• _DATA IN THIS EXERCISE_
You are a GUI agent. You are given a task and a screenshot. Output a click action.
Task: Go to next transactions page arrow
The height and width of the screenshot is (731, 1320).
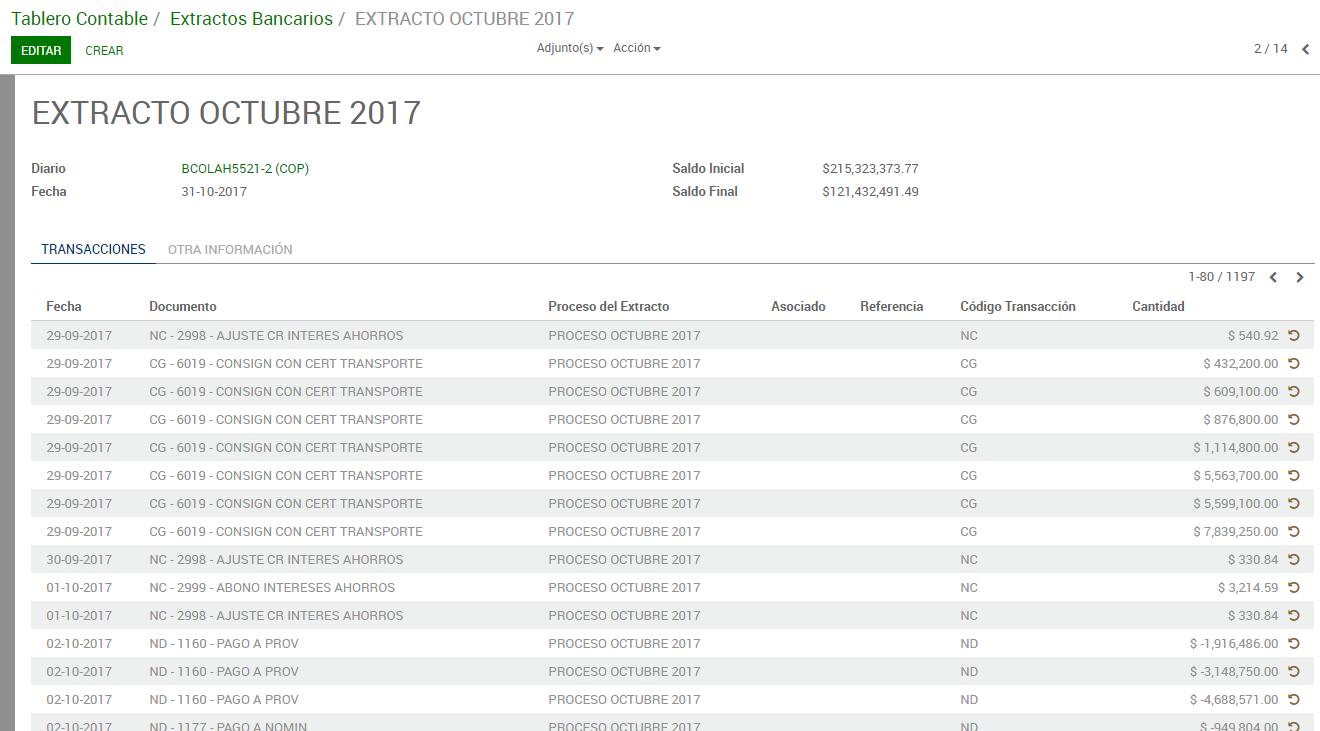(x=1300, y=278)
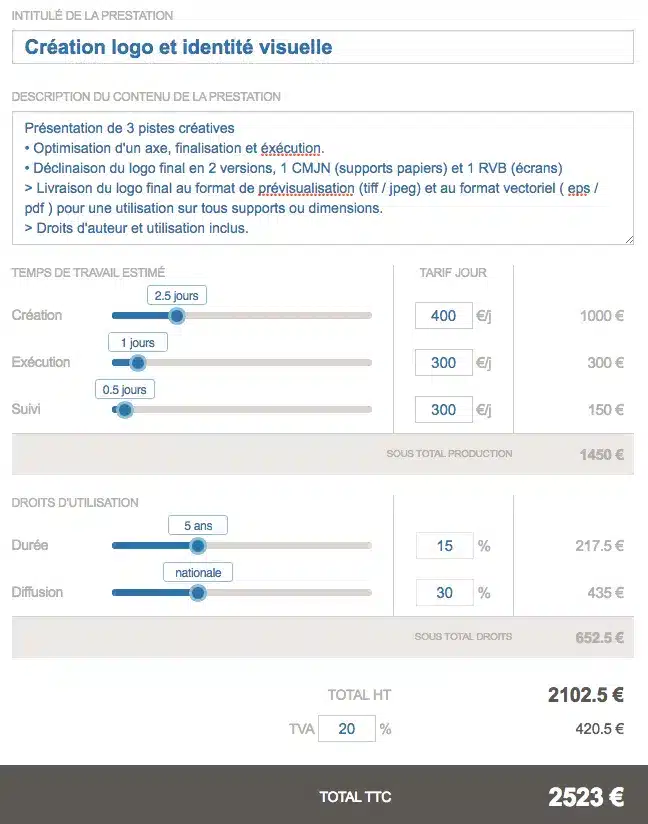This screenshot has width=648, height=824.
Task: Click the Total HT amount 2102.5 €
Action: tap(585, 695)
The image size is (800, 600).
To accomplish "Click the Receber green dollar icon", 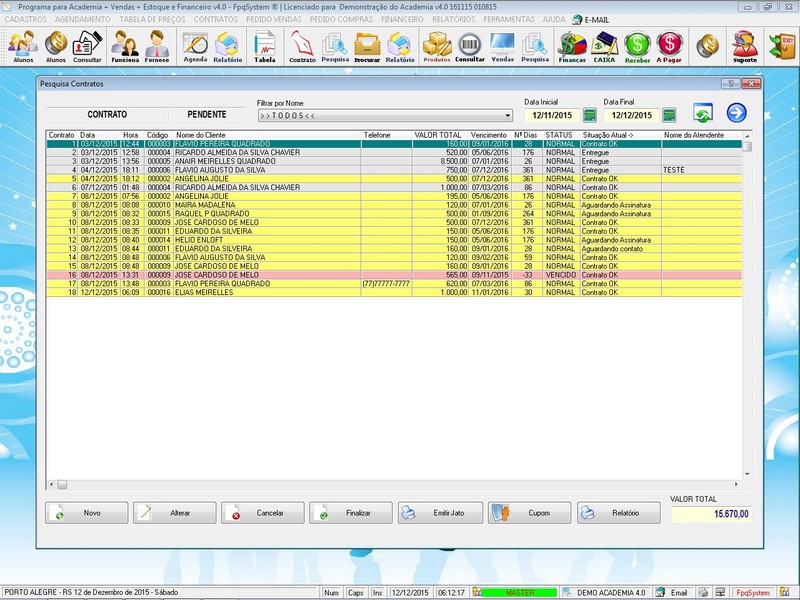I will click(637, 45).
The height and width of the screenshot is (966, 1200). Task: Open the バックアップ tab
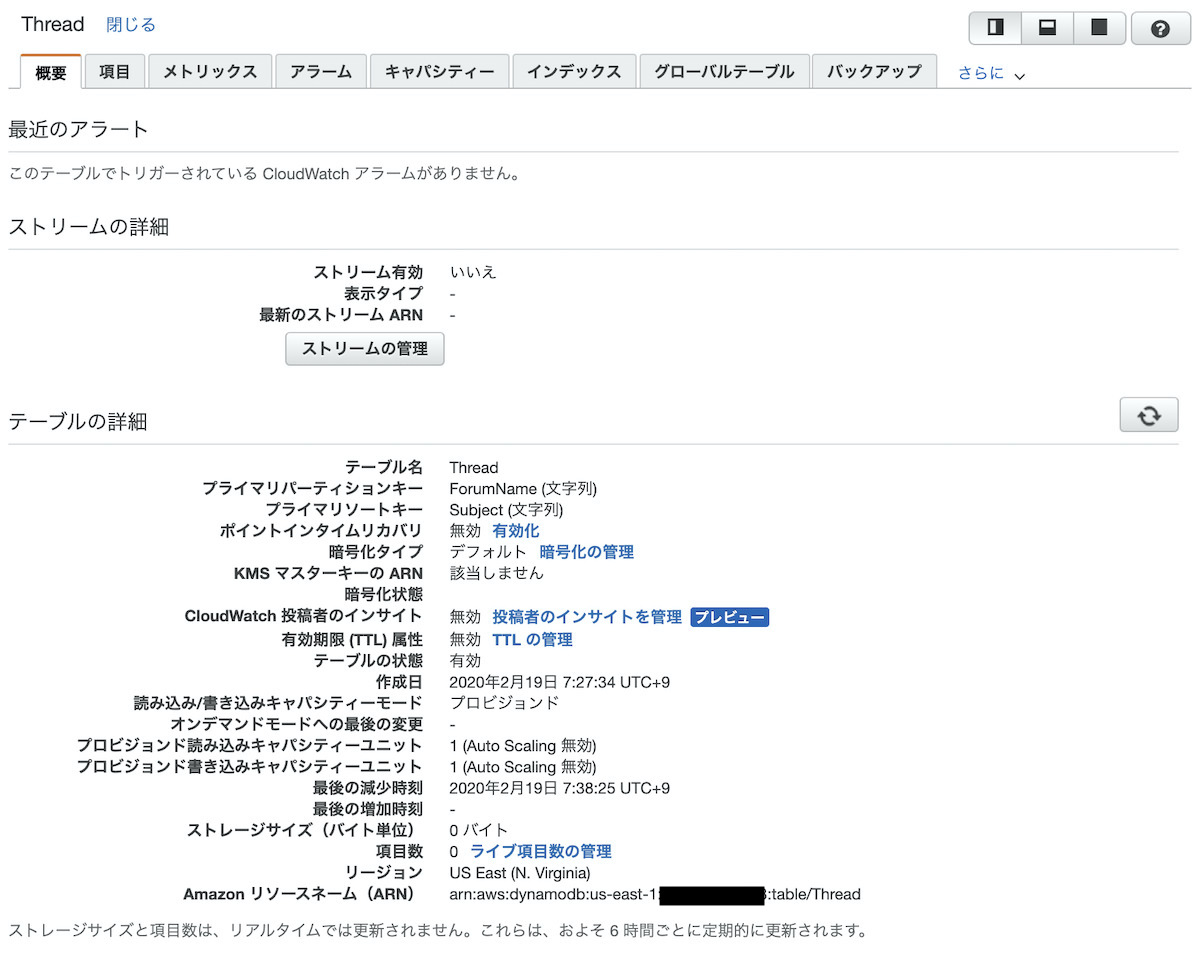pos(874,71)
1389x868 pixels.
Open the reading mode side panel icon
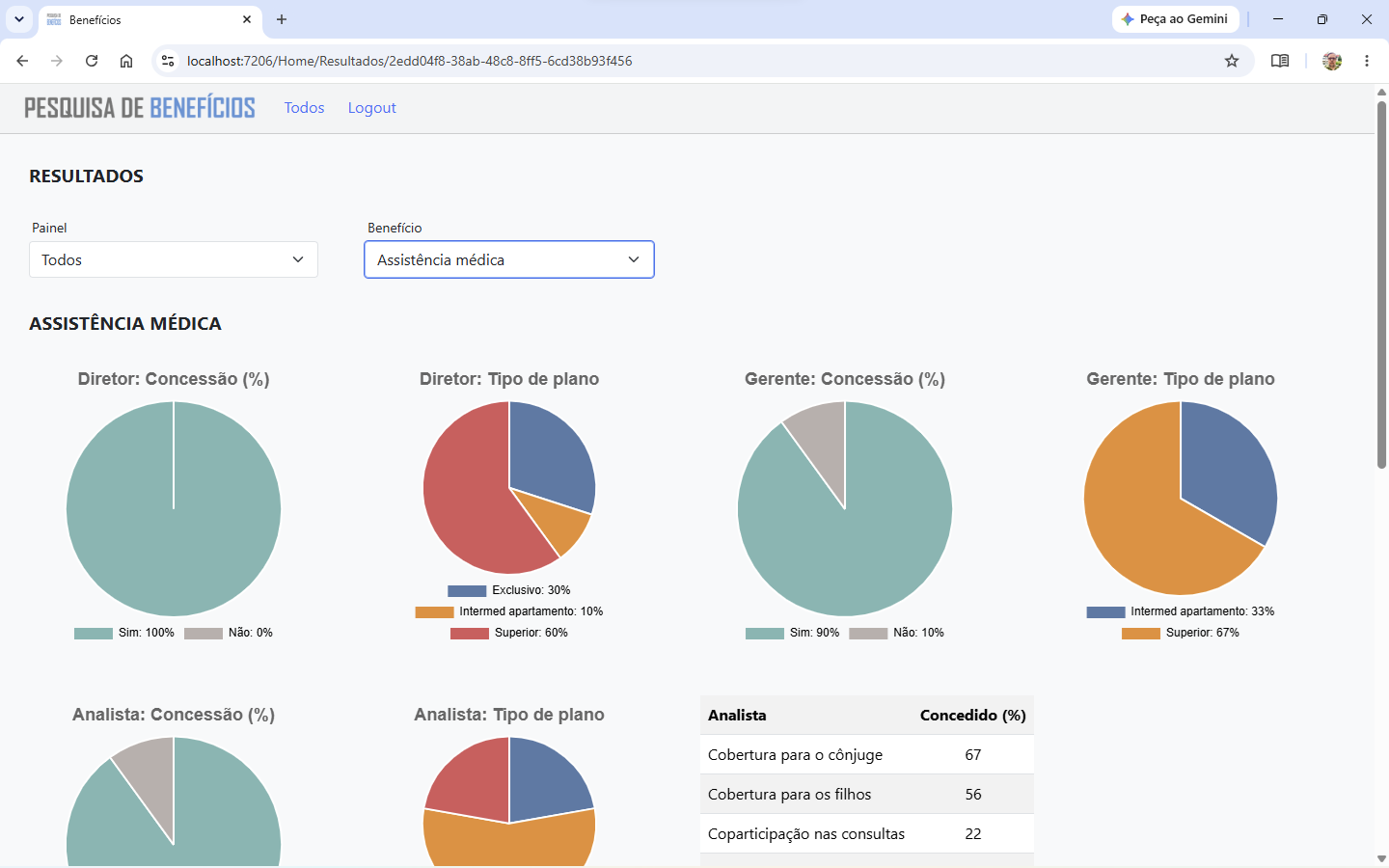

• _GOAL_
Give the lines of the records, starting with the line that contains "The height and width of the screenshot is (966, 1200)." and going on through the end of the records, as a JSON list of strings with one string per line, leaving out blank lines and any pictures.

• _EXERCISE RESPONSE_
[
  "The height and width of the screenshot is (966, 1200). Task: Open the バックアップ tab",
  "pos(874,71)",
  "1389x868 pixels.",
  "Open the reading mode side panel icon"
]